## [Task instructions]
Scan the entries that follow and copy out every line containing "computer".

## [Supplied material]

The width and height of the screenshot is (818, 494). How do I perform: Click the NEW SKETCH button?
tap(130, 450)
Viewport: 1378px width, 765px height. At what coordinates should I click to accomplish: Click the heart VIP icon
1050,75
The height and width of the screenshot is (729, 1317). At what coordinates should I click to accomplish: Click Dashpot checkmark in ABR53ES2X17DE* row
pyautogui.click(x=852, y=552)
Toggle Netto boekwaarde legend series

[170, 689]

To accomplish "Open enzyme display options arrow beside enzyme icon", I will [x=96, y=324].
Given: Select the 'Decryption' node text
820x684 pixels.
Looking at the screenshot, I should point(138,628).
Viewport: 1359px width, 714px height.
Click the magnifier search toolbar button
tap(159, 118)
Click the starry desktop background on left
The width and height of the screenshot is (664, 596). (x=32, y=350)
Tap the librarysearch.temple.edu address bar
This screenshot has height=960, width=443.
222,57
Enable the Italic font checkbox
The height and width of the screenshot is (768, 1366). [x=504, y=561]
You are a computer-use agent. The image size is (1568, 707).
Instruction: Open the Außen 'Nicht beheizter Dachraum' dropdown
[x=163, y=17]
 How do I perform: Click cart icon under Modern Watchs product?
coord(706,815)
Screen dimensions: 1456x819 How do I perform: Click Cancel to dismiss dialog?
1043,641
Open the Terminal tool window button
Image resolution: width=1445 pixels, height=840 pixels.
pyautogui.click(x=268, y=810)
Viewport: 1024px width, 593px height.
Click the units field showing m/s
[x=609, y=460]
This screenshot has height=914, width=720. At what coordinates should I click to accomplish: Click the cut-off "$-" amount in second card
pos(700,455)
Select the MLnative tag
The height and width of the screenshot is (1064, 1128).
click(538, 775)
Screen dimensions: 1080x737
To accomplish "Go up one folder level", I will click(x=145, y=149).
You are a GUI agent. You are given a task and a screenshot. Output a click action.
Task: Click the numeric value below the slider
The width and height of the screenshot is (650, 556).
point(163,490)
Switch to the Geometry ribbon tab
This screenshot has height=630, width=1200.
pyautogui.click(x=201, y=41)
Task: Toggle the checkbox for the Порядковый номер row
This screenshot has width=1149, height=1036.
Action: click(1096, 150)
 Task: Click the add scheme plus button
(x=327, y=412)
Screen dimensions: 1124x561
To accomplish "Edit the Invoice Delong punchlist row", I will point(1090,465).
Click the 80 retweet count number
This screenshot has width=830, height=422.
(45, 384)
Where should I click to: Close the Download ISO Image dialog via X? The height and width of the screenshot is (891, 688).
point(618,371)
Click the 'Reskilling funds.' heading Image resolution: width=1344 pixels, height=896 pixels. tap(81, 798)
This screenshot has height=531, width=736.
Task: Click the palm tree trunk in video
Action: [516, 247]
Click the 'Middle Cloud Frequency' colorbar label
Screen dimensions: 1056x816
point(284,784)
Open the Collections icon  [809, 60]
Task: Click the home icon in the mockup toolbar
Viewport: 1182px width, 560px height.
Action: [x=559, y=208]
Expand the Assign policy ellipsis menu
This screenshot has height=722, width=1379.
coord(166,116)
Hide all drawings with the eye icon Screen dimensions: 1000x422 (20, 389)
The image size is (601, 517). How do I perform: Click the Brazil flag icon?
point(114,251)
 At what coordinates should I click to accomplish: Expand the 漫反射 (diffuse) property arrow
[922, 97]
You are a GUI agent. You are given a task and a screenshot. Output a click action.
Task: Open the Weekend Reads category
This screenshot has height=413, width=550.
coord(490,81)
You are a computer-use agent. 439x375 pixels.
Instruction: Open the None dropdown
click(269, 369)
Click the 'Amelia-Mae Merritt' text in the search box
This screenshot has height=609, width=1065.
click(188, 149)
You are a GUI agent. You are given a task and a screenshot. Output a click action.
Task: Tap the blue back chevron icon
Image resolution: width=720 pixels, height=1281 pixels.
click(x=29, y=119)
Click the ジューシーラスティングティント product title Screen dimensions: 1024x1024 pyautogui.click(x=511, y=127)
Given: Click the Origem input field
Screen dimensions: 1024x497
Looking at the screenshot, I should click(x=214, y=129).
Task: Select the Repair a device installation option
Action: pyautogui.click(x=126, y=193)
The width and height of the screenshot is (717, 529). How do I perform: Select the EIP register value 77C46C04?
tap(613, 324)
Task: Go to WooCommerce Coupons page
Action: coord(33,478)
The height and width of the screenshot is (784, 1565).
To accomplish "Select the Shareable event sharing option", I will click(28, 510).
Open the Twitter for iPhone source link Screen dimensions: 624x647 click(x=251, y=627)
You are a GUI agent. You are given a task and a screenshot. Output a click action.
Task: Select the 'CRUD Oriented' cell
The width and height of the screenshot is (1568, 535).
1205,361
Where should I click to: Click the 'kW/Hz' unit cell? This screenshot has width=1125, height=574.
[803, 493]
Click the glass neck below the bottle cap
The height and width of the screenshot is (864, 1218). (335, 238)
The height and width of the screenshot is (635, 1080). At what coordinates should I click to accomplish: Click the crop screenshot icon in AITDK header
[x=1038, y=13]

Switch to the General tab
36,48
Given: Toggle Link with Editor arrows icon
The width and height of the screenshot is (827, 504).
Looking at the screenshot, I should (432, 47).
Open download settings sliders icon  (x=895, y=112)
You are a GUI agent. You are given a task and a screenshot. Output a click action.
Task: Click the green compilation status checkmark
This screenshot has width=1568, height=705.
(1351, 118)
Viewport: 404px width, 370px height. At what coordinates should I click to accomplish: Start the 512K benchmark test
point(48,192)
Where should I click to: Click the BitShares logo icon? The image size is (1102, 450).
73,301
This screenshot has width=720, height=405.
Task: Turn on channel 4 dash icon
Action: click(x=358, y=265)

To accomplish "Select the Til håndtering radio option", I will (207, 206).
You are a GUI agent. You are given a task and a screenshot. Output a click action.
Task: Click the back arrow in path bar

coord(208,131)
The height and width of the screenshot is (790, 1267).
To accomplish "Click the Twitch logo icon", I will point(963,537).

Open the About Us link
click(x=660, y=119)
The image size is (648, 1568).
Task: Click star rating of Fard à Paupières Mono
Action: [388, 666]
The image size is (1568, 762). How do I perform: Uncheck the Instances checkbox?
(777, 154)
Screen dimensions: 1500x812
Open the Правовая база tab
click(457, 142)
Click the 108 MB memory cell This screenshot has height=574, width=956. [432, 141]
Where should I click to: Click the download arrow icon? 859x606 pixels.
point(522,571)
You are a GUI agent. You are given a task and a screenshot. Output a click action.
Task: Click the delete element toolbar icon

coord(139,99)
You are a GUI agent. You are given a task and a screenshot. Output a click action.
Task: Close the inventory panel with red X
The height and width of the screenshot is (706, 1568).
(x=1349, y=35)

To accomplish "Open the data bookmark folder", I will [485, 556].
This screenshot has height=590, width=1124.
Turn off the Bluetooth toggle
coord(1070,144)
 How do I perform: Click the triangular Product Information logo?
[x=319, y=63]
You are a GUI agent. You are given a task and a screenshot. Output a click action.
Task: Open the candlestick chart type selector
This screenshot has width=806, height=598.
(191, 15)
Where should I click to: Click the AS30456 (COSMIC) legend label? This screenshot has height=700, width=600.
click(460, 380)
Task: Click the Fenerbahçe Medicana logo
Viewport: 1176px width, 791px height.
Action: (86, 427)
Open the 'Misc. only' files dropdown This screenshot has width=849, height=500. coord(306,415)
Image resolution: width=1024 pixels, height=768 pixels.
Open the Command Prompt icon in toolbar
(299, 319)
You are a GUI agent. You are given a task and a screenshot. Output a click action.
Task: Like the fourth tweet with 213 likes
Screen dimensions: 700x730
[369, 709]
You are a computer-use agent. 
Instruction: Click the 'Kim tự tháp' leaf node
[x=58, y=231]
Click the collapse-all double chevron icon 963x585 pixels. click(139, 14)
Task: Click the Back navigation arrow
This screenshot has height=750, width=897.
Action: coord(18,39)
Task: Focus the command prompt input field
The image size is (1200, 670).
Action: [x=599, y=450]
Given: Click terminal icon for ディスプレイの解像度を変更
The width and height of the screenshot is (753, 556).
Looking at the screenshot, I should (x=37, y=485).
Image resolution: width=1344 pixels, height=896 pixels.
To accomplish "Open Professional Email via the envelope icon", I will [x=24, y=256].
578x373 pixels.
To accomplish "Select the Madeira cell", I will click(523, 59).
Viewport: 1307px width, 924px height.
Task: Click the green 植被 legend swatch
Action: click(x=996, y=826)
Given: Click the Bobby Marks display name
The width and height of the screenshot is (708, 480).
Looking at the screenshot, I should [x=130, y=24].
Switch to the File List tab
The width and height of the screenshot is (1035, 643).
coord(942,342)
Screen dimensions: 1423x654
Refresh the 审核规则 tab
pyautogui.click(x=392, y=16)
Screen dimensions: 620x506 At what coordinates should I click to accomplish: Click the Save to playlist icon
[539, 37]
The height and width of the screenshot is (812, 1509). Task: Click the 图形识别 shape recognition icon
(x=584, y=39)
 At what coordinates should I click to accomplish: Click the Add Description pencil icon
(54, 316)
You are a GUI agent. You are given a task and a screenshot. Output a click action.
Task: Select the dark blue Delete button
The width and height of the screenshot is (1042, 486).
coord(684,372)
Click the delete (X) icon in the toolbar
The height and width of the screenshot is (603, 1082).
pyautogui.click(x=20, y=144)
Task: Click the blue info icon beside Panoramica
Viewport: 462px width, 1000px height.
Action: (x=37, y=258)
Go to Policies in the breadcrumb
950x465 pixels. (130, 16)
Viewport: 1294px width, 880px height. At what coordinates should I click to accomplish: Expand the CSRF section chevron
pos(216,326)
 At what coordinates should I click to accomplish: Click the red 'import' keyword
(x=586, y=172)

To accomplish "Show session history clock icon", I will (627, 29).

## [Answer section]
You are a computer-use agent. The image size is (1568, 707).
You are a computer-use agent. 439x375 pixels.
You are a computer-use agent. 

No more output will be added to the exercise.